Fifteen volunteers read the evaluation criteria and image atlas mentioned in the OECD guidance document and judged 281 test data. They are beginners with experience in cell culture but no experience in Bhas 42 CTA. We designed the experiments considering situations in which the assay was initially tested to estimate its applicability. This could be an essential step for cell-based assays, especially for public test methods, to gain wider use worldwide. During the initial feasibility testing, we assumed that operators with experience in cell culture but no experience in Bhas 42 CTA at cosmetics and pharmaceutical companies or contract research organizations classify the transformed foci by referring to the six evaluation criteria and image atlas of the OECD guidance document. Figure 4a shows the judgment result and required time of each beginner classifier. The percentage judged as positive was widely distributed in the range of 20–80%. As shown in Fig. 4b, the accuracy rate and recall rate of beginner classifiers were shown to be considerably lower than those of the CNN. Also, the time required for the judgment was 21.3 min on average (maximum 33 min, minimum 11 min). As shown in Fig. 4c, there is a slight positive correlation between the required time and the accuracy rate/recall rate. In addition, as shown by the outliers in Fig. 4c, it was found that the accuracy and recall rates were low even over time, and there are people who are not suitable for such image judgment. Although the data may provide valuable insights into comparing CNN and conventional classifiers, we have to note that they were obtained from a limited number of volunteers.

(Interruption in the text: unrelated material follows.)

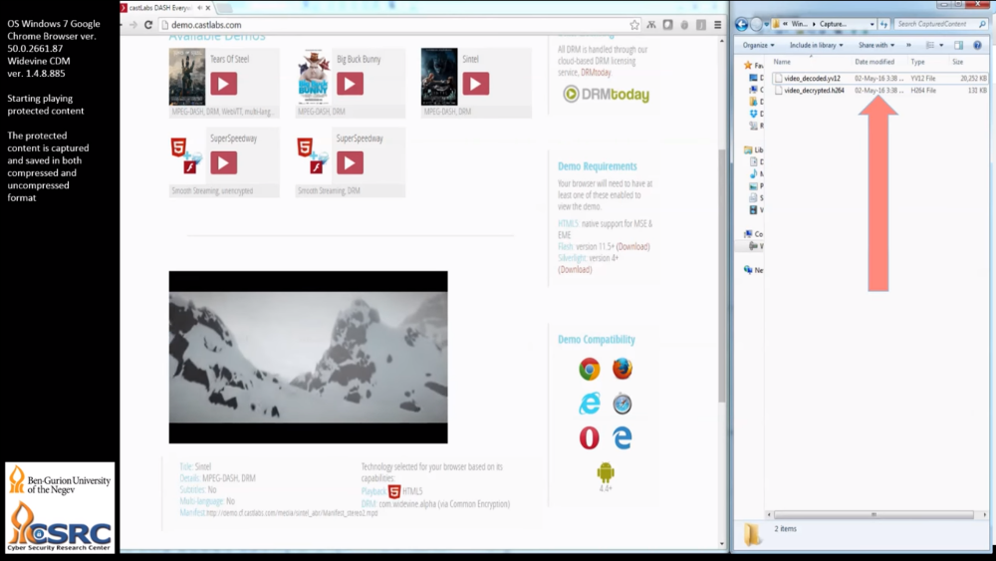Click the Firefox compatibility icon
The width and height of the screenshot is (996, 561).
pos(623,369)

In Bhas 42 CTA, it is judged that a chemical possesses promotion activity when the number of focus under two conditions of higher concentration is significantly larger than the number of focus in a certain concentration. That is, it is not the absolute number of focus, but a prediction by the relative number of focus at a given concentration in the experiment. Therefore, if the same individual performs the judgment of focus at all concentrations, it is said that there is no problem even if there is a difference in the recognition of the focus between individuals. In previous reports, the interlaboratory reproducibility of Bhas 42 CTA was good, with a concordance rate between 3 facilities of 83% (10/12) among the 12 substances used in the test.19 However, to prevent data fluctuations due to subjective judgment, appropriate training of determiners by CTA-experienced persons inside and outside the facility and second opinions (referring to the opinions of other decision makers or experienced decision makers) should be sought. The data presented here suggest that it is difficult to eliminate subjectivity in conventional classification and that sufficient training is required. CNN may be able to support more objective implementation of judgment in various in vitro cell based assays, including Bhas 42 CTA.

### Application of CNN to other tumor promotion chemicals

Because TPA is a typical promoter, we have so far used it to train CNN and tested whether the same compound can be detected. However, the purpose of CTA is to predict carcinogens among compounds of unknown carcinogenicity. Therefore, we selected lithocholic acid (LCA) and 1-nitropyrene (1-NP) from a list of compounds considered as promoters, and evaluated whether they could be detected using CNN trained using images of TPA exposure. It should be noted that focus images exposed to LCA and 1-NP are not used for CNN training.

Figure 5a shows a typical LCA, 1-NP focus. LCA formed a clear focus, which was mainly large and dark. 1-NP formed a smaller microfocus. Such a focus is also seen in TPA, but the proportion is not high. A dataset of positive and negative judgments by two experts was prepared. Table 2 shows the number of captured images. As a positive control, the TPA exposure experiment was also conducted at the same date and time and using the same procedure. When learning CNN, the focus candidate images shown in Table 1 were randomly divided into training (90%) and validation (10%). The experimental settings for CNN are the same as those for the previous experiment. In addition to the LCA and 1-NP focus candidate images shown in Table 2, the TPA focus candidate images for positive control were also used as the test images.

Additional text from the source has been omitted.